Revolutionaries who establish themselves in power inevitably start thinking about firming up that power. They have a vested interest in making the times before seems worse than they really were, which is why contemporary films or plays set before the Sixties must always show it as racially prejudiced or portray traditional marriages as unhappy. Revolutionaries also need to start thinking about public rituals that imitate faith, something the Soviets, Chinese Communists and Jacobins all imitated in various ways. Rituals in particular attract children and adolescents; just as young people across Europe once dressed up to celebrate Corpus Christi, run riot on Shrove Tuesday or flirt on St John’s Eve, now Pride month and the other new feasts of the calendar are increasingly popular with children, spread through TikTok and other social media.
The religious nature of the 2020 protest has been much commented on, with strange outpourings of hysteria and feet-washing, and with Floyd becoming an icon.
Perhaps the most powerful, and obviously quasi-religious, symbol of the new order is taking the knee. Indeed, intelligent people have even argued that taking the knee before games or displaying the rainbow flag at stadiums are not “political” acts, when critics have pedantically pointed out that they clearly are; because when you doubt your politics so little it barely registers as politics anymore. And to believers, something like racism or homophobia is non-negotiable; there is no moral relativism allowed.
Before the cultural revolution, public morals were patrolled by volunteers, believers in the dominant religion (Christianity) and typically women, Mary Whitehouse being the archetype of the disapproving great-aunt. Now the revolution has ended, public morality is patrolled by volunteers, believers in the public religion (and typically women, although gender differences are one of the taboos of the new age).
The way in which the Left had taken the role of the Right was best summed up by Scott Alexander, who asked what happened to the stodgy old conservatives who used to enforce public morality in the Fifties.

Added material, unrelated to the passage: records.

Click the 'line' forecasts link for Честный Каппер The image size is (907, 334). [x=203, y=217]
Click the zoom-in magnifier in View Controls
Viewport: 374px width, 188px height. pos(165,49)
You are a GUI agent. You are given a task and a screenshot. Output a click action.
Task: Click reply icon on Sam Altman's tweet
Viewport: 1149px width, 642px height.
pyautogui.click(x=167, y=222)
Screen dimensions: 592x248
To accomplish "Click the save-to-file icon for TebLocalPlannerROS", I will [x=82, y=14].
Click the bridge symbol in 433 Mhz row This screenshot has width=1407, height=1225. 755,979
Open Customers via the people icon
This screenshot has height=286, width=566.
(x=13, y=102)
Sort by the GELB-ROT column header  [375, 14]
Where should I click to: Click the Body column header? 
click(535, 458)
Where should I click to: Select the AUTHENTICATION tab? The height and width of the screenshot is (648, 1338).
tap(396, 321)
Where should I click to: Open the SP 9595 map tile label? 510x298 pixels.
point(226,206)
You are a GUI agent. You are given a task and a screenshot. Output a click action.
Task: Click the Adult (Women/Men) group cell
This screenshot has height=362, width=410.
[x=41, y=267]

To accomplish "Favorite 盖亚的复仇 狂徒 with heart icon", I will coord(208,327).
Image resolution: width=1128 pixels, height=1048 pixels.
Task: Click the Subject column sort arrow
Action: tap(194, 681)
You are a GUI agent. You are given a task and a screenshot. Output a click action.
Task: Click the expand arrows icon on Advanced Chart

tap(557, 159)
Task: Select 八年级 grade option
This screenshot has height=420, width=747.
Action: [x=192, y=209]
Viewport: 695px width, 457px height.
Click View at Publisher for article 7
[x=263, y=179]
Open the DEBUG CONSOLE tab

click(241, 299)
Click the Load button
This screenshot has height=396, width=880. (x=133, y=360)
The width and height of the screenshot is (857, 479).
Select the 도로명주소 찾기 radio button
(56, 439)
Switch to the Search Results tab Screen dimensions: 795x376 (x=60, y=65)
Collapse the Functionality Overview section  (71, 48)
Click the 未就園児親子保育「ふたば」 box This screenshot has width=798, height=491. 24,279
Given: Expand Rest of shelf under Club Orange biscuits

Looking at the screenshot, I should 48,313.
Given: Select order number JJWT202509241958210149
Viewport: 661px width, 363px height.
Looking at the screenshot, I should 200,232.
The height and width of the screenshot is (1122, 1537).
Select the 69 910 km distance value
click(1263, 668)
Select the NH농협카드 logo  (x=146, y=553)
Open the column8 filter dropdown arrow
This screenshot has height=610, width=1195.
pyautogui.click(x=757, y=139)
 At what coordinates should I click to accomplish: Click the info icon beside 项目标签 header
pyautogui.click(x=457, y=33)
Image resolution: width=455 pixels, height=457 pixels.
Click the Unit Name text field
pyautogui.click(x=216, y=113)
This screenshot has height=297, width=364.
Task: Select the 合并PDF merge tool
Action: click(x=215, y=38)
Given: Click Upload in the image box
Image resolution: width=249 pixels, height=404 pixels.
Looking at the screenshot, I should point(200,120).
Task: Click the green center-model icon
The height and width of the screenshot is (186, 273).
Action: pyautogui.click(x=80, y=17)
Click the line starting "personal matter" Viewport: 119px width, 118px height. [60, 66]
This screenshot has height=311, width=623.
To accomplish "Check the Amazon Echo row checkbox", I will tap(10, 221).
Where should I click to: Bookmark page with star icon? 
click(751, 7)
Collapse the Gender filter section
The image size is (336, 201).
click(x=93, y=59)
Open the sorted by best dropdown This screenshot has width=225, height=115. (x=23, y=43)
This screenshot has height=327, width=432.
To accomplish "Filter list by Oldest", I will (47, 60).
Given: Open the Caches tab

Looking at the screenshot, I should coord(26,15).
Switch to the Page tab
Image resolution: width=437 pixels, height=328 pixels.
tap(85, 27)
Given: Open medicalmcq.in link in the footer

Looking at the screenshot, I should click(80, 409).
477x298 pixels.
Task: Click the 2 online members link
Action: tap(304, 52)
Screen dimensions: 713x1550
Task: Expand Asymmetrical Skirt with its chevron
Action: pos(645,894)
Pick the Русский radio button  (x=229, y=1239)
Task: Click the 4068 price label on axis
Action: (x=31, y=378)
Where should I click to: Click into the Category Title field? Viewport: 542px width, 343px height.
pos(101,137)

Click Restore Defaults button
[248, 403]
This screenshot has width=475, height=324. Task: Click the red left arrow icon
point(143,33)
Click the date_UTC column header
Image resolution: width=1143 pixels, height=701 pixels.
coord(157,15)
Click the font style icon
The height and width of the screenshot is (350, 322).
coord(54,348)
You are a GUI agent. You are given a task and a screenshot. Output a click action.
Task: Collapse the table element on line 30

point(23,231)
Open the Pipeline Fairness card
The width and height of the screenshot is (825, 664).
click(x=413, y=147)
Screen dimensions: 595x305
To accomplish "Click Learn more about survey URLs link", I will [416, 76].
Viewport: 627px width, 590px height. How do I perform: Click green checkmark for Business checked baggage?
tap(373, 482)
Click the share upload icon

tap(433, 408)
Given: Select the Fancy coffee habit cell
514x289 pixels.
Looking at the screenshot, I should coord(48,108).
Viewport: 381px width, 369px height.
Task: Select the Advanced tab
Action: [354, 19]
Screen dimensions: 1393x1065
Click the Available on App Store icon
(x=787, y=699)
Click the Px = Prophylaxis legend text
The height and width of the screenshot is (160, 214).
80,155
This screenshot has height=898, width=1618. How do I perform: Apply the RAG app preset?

Where would they be now? Of the archetypal disapproving great aunt figure, he said, it’s hard to argue she is “not a proud leftist by now, still chattering about how scandalous it is that people read books with the wrong values, still giving her terminally uncool speeches to the school board about how they had better enforce her values on the children”.
The revolutionaries were always going to create new rituals, new speech codes and new forms of censorship. England has changed a huge deal since our great victory in 1966, but in many ways it has barely changed at all.